Item position entries -
▬▬▬▬▬▬▬▬▬▬

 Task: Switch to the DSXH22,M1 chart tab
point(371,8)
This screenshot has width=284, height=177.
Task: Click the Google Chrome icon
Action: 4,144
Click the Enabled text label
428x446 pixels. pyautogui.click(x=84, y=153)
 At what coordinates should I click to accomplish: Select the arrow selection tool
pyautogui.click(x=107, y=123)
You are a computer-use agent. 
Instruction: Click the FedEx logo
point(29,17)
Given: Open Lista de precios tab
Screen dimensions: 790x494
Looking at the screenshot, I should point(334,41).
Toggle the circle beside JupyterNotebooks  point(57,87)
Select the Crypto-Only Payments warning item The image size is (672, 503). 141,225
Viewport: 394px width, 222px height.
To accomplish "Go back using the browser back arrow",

▬▬▬▬▬▬▬▬▬▬

TASK TO COMPLETE -
Give the lines from the one containing "At what coordinates" through the end of the rows as a JSON list of strings, one string per line, with blank lines omitted.

ANSWER -
[
  " At what coordinates should I click to accomplish: Select the arrow selection tool",
  "pyautogui.click(x=107, y=123)",
  "You are a computer-use agent. ",
  "Instruction: Click the FedEx logo",
  "point(29,17)",
  "Given: Open Lista de precios tab",
  "Screen dimensions: 790x494",
  "Looking at the screenshot, I should point(334,41).",
  "Toggle the circle beside JupyterNotebooks  point(57,87)",
  "Select the Crypto-Only Payments warning item The image size is (672, 503). 141,225",
  "Viewport: 394px width, 222px height.",
  "To accomplish \"Go back using the browser back arrow\","
]